Spark常見的Transformation算子(三)
初始化數據
println("======================= 原始數據 ===========================")
val data1: RDD[Int] = sc.parallelize(1 to 10, 3)
println(s"原始數據爲:${data1.collect.toBuffer}")
val data2: RDD[Int] = sc.parallelize(5 to 15, 2)
println(s"原始數據爲:${data2.collect.toBuffer}")
val data3: RDD[Int] = sc.parallelize(List(1, 2, 3, 4, 5, 5, 4, 3, 2, 1))
println(s"原數數據爲:${data3.collect.toBuffer}")
結果
distinct
用於去重,生成的RDD可能有重複的元素,使用distinct方法可以去掉重複的元素,此方法會打亂元素的順序,操作開銷很大
/**
* Return a new RDD containing the distinct elements in this RDD.
*/
// 第一種實現:需要參數numPartitions,這個類似於一個因子,如果數據集中的元素可以被numPartitions整除,則排在前面,之後排被numPartitions整除餘1的,以此類推,體現局部無序,整體有序
def distinct(numPartitions: Int)(implicit ord: Ordering[T] = null): RDD[T] = withScope {
map(x => (x, null)).reduceByKey((x, y) => x, numPartitions).map(_._1)
}
/**
* Return a new RDD containing the distinct elements in this RDD.
*/
// 第二種實現:調用了第一種實現,參數採用了默認的參數
def distinct(): RDD[T] = withScope {
distinct(partitions.length)
}
Scala版本
println("======================= distinct-1 ===========================")
// 如果沒有指定numPartitions參數,則爲創建數據時的分區數量
val value1: RDD[Int] = data3.distinct()
println(s"經過distinct處理後的數據爲:${value1.collect.toBuffer}")
println("======================= distinct-2 ===========================")
// 局部無序,整體有序。以傳入的參數numPartitions作爲因子,所有的元素除以numPartitions,模爲0的排在第一位,之後排模爲1的,以此類推
val value2: RDD[Int] = data3.distinct(2)
println(s"經過distinct處理後的數據爲:${value2.collect.toBuffer}")
// 返回結果
// (4, 2, 1, 3, 5)
// 4, 2 ==> 模爲0
// 1, 3, 5 ==> 模爲1
運行結果
union
兩個RDD進行合併,不去重
/**
* Return the union of this RDD and another one. Any identical elements will appear multiple
* times (use `.distinct()` to eliminate them).
*/
// 返回此RDD和另一個RDD的並集,不去重,順序連接
def union(other: RDD[T]): RDD[T] = withScope {
sc.union(this, other)
}
Scala版本
println("======================= union ===========================")

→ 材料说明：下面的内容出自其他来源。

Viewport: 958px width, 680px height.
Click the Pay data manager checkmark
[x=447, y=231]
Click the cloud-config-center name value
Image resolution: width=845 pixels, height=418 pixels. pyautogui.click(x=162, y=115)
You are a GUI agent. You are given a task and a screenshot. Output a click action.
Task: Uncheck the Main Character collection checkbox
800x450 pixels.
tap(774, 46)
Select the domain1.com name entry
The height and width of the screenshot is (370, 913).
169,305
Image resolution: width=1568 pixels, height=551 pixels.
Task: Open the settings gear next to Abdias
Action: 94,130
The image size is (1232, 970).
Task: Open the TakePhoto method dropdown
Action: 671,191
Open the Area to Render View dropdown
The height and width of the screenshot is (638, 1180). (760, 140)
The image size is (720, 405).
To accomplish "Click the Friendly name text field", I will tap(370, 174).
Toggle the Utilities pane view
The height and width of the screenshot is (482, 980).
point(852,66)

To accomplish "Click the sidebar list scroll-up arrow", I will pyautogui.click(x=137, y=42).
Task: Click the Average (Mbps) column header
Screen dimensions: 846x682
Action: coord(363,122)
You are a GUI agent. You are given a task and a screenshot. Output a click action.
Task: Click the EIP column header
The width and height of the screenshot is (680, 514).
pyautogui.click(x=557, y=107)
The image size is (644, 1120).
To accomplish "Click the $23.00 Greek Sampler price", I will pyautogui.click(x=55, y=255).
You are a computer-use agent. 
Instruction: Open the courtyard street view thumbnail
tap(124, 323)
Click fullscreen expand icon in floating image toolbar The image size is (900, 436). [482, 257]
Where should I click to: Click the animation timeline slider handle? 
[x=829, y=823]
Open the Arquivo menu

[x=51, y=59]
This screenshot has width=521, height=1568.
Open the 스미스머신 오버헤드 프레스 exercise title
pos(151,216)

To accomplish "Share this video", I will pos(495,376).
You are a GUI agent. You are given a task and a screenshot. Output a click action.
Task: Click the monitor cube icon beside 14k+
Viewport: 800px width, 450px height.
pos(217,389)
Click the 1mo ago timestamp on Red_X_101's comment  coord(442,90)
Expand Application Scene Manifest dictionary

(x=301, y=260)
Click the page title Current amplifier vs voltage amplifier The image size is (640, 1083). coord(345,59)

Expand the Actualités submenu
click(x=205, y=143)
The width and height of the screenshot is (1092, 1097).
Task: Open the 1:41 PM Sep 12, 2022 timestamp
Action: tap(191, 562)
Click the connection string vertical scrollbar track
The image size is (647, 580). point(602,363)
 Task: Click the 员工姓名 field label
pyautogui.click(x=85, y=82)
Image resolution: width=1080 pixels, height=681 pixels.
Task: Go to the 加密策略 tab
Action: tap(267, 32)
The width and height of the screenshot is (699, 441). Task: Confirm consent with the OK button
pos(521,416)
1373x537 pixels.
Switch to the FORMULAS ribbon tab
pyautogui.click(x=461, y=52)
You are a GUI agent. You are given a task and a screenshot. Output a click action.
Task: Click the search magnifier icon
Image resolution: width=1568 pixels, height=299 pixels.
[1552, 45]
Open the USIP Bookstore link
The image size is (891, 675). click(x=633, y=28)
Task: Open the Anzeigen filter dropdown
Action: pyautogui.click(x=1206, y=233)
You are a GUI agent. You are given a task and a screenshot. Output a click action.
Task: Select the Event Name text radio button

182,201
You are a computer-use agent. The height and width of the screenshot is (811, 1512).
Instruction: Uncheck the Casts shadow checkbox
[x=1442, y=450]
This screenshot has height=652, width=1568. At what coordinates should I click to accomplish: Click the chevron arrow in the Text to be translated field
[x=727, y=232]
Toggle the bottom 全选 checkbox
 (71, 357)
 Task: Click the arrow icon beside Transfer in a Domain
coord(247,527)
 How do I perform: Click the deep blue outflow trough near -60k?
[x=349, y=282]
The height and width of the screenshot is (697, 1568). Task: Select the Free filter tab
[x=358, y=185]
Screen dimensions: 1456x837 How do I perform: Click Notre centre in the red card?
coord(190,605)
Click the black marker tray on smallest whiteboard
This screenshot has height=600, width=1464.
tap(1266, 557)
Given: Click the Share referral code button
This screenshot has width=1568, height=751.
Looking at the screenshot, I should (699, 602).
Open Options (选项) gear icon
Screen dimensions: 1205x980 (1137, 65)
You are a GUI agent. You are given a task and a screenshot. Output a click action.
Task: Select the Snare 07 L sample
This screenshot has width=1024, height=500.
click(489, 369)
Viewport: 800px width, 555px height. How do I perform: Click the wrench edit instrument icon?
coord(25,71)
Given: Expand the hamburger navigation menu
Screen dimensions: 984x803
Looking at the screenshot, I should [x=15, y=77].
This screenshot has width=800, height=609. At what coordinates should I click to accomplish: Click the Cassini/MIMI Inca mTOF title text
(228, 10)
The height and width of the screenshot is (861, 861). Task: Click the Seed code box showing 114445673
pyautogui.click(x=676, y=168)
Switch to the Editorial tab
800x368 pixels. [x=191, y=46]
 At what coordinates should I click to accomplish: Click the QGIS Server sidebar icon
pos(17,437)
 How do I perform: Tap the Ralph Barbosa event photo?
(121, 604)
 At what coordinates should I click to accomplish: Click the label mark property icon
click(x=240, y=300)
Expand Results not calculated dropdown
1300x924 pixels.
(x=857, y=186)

val value: RDD[Int] = data1.union(data2)
println(s"經過union處理後的數據爲:${value3.collect.toBuffer}")
運行結果
intersection
對於兩個RDD求交集,並去重,無序返回,操作開銷很大
/**
* Return the intersection of this RDD and another one. The output will not contain any duplicate
* elements, even if the input RDDs did.
*
* @note This method performs a shuffle internally.
*/
// 第一種實現:一個參數,返回此RDD和另一個RDD的交集,不包含重複元素
// 最後返回也是局部無序,整體有序。分區大小採用兩個RDD中分區數量較大的
def intersection(other: RDD[T]): RDD[T] = withScope {
this.map(v => (v, null)).cogroup(other.map(v => (v, null)))
.filter { case (_, (leftGroup, rightGroup)) => leftGroup.nonEmpty && rightGroup.nonEmpty }
.keys
}
/**
* Return the intersection of this RDD and another one. The output will not contain any duplicate
* elements, even if the input RDDs did.
*
* @note This method performs a shuffle internally.
*
* @param partitioner Partitioner to use for the resulting RDD
*/
// 第二種實現:兩個參數,另一個RDD和一個分區器
def intersection(
other: RDD[T],
partitioner: Partitioner)(implicit ord: Ordering[T] = null): RDD[T] = withScope {
this.map(v => (v, null)).cogroup(other.map(v => (v, null)), partitioner)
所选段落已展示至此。